News

    Dalai Lama Seen as Instigator and Solution in China-Tibet Struggle

    The Dalai Lama gestures as he arrives to give a religious talk at the Tsuglakhang temple in Dharamsala, India,  Oct. 23, 2011.
    The Dalai Lama gestures as he arrives to give a religious talk at the Tsuglakhang temple in Dharamsala, India, Oct. 23, 2011.

    One of the key demands Tibetan self-immolation protesters have been calling for as they set themselves on fire is for China to allow the Dalai Lama to return to Tibet.   Some Tibet analysts say Beijing is missing a crucial opportunity by not engaging the Dalai Lama to find a compromise to the situation.  But, from China’s perspective, increasingly so, it is Tibet’s exiled spiritual leader that is the problem, not the solution.  

    It is no secret that China distrusts the Dalai Lama.   He is routinely blamed as being the source of unrest in Tibetan parts of China and is the frequent target of scathing attacks in China’s state media and in Internet chat rooms.

    Late last week, the state-run Chinese website China Tibet Online carried a commentary that not only accused the religious leader of instigating the self-immolations, but of advocating what it said was “Nazi-style” racial segregation.
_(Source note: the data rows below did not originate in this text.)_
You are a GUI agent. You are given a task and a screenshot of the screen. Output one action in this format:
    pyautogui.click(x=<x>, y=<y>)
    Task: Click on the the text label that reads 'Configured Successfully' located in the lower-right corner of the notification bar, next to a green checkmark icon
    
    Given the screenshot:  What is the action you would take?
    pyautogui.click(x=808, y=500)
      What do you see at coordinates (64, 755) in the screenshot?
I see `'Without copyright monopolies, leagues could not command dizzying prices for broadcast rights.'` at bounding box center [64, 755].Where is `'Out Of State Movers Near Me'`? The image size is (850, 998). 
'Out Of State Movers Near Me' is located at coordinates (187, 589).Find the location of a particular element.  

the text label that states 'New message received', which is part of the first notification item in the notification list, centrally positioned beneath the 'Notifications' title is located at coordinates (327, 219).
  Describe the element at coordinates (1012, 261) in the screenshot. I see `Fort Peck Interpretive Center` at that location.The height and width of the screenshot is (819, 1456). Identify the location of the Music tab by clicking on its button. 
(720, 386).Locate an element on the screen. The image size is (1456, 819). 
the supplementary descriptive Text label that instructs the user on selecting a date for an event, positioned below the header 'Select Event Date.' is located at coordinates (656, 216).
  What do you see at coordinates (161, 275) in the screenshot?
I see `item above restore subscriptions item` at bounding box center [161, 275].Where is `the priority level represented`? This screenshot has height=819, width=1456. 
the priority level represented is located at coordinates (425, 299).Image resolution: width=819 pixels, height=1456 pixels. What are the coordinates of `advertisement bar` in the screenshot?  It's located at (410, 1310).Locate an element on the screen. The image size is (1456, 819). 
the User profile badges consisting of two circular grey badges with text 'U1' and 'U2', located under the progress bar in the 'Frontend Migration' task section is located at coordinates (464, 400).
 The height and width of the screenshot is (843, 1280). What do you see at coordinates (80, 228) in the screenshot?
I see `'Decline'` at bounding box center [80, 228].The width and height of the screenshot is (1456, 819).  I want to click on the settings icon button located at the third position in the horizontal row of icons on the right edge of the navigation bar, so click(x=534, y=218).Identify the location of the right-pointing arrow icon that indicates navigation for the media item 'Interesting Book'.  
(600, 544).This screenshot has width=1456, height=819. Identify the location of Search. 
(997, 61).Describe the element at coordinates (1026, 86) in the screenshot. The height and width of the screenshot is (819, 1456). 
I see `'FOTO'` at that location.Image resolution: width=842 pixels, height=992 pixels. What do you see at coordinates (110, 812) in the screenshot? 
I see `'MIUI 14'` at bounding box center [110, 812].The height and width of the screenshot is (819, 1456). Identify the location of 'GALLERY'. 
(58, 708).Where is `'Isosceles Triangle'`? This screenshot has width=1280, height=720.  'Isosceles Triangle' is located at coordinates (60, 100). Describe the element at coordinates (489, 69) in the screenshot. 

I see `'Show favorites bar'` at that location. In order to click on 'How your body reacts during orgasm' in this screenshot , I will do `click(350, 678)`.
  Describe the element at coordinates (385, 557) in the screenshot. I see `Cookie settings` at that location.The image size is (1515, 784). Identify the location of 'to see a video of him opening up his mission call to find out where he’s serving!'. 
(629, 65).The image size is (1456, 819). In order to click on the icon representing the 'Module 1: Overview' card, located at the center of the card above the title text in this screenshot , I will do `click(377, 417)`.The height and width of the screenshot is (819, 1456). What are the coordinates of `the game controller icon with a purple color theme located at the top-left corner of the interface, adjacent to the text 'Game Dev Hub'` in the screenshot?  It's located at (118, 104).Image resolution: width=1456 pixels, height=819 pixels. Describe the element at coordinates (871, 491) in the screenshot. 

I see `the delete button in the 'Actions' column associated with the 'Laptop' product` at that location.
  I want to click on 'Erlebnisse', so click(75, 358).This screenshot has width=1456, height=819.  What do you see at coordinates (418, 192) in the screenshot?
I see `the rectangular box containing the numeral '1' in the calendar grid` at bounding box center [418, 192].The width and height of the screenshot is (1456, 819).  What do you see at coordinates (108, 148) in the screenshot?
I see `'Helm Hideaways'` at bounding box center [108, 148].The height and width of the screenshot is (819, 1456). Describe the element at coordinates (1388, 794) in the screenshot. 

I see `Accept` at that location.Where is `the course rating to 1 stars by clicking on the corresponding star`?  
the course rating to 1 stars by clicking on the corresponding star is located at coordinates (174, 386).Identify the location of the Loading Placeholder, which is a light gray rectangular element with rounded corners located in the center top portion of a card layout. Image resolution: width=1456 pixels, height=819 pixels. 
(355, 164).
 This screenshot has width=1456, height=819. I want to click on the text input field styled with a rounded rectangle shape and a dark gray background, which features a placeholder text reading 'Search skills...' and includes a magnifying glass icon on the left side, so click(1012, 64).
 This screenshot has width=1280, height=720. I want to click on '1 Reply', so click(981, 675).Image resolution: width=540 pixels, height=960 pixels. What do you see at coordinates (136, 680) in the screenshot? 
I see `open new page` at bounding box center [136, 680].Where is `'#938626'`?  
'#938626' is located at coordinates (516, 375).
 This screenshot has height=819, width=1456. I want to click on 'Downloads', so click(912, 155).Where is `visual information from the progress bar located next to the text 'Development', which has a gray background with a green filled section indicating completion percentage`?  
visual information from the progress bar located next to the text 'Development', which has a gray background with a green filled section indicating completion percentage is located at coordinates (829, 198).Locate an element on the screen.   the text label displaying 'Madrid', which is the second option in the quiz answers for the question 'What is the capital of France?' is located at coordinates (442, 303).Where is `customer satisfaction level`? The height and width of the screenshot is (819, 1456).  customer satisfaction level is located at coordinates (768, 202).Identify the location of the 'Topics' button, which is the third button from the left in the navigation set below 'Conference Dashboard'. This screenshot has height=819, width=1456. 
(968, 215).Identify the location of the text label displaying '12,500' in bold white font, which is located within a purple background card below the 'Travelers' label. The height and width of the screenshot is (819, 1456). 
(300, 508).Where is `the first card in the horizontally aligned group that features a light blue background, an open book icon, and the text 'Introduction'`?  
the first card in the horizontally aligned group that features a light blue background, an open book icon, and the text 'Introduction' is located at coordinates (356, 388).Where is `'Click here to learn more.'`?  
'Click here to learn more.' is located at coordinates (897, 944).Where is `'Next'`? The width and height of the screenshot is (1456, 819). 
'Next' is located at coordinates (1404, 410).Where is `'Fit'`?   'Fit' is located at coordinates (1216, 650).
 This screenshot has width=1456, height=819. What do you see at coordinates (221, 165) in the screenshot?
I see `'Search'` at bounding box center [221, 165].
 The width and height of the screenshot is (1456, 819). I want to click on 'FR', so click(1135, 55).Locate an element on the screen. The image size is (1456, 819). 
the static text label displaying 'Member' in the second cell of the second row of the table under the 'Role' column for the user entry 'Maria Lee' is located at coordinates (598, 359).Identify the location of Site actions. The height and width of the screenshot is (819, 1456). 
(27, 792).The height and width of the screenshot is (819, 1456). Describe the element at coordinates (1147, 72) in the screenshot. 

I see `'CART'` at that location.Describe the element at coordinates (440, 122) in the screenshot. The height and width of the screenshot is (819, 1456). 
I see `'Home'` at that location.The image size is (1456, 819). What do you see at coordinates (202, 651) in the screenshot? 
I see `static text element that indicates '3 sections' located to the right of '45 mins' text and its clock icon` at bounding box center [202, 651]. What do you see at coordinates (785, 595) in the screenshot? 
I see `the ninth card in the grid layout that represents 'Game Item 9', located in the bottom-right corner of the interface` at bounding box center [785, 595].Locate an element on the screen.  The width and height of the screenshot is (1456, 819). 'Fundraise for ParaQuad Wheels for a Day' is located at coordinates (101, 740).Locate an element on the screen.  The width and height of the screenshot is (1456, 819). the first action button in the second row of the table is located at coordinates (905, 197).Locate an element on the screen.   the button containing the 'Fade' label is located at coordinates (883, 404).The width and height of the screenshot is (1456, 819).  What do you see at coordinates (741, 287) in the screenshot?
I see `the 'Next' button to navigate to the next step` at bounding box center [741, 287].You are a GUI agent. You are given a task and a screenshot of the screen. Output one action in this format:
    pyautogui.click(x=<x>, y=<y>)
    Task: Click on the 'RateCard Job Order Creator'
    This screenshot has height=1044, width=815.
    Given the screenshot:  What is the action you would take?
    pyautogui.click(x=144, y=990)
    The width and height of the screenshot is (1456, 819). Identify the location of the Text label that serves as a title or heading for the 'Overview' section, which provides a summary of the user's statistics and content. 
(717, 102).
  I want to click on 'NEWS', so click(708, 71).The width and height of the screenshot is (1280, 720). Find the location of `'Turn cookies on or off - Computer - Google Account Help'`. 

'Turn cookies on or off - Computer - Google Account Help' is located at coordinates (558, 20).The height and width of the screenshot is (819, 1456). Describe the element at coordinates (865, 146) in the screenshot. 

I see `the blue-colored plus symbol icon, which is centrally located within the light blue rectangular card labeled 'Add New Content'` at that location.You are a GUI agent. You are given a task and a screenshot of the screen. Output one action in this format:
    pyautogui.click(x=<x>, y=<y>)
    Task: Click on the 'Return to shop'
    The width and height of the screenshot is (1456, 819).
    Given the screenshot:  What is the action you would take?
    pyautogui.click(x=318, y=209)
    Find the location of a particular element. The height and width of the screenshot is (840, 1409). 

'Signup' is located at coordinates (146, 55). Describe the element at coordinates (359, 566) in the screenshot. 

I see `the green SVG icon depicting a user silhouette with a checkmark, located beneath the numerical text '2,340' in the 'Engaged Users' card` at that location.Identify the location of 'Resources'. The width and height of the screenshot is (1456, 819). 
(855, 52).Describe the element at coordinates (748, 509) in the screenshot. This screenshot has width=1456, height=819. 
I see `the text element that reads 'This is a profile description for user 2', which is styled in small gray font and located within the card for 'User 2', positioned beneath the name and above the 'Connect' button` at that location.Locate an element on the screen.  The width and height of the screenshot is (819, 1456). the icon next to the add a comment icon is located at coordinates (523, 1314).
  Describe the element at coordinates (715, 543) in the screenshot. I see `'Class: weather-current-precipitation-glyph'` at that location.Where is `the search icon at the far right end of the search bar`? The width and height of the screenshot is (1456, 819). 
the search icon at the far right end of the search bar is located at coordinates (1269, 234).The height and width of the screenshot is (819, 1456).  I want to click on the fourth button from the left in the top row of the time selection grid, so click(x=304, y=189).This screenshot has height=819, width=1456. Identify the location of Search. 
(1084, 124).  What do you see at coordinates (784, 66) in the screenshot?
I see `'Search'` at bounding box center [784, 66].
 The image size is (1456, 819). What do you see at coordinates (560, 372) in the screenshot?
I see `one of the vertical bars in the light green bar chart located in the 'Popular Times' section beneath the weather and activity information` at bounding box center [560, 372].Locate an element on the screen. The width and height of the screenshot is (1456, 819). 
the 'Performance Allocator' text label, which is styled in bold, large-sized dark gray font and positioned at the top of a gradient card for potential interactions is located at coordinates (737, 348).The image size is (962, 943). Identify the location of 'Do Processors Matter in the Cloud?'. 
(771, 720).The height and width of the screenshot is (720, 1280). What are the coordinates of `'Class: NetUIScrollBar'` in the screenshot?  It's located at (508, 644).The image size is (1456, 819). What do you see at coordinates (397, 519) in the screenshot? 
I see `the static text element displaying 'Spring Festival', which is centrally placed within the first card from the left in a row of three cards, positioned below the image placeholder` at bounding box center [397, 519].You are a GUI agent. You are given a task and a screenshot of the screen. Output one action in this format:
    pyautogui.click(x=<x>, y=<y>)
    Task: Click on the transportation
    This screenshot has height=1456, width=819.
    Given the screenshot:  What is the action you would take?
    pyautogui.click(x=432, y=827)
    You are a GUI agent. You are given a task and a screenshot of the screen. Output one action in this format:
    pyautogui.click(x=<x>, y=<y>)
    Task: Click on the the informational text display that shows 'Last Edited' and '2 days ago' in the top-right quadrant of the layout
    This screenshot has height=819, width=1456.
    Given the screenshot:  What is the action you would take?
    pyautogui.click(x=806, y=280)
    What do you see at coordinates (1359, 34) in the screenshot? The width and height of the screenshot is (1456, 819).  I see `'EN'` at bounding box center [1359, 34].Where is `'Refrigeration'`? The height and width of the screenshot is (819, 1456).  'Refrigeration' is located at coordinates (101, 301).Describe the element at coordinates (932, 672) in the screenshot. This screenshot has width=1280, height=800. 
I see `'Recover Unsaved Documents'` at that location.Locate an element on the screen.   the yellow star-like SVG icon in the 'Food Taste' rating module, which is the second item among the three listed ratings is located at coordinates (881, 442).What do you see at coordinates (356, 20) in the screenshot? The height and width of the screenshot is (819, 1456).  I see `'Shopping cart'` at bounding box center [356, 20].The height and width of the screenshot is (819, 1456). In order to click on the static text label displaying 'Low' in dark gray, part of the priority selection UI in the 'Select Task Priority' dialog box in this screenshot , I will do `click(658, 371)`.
The official Xinhua news agency also published the commentary.

    View an interactive timeline of the Tibetan self-immolations from Radio Free Asia

    Tibet specialists in China say that while those who self-immolate may be calling out for the exiled spiritual leader’s return, the Dalai Lama’s influence is waning in Tibetan parts of the country.  Chinese authorities have branded the acts as terrorism and say those who have participated in the flaming protests are largely individuals who are social outcasts and criminals.

    Tanzen Lhundup, with the China Tibetology Research Center in Beijing, said “When talking about a historical solution, we should first note that the Dalai Lama chose to flee to India in 1959, no one sent him to India. It is not the central government that sent him there. He chose to go there himself. And now, over 50 years have passed. Tibet has become a historical issue.”

    He added, “We note that the people who set themselves alight make the request that the Dalai Lama come back form India to China. The fact is that the central government has never stopped him from coming back. We have all along hoped that he would come back, but he chose not to.”

    Chinese academics also argue that the Tibet of today, is not the same place the Dalai Lama left over five decades ago. Instead, they say, it is a place in transition.

    However, what Tibetan parts of China are transitioning to is unclear.

    Some Western Tibet experts believe that time is running out for any type of negotiations between the Dalai Lama and Chinese authorities.  Tibet's exiled spiritual leader is getting older and the last time representatives from the two sides met, was in 2008.

    Robert Barnett, a Tibet specialist at Columbia University, said, “At the same time the Tibet issue inside Tibet is shifting very fast from an issue that is about discontent with the Chinese government … to a real desperation, a real sense among many Tibetans that China cannot be trusted at all, that there is no way you can make a deal with China.”

    The Dalai Lama says that what he is seeking is greater autonomy for the Tibetan people in China and guarantees that their identity, language, religion, and culture be preserved.  But China believes the Dalai Lama’s ultimate goal is independence for Tibet.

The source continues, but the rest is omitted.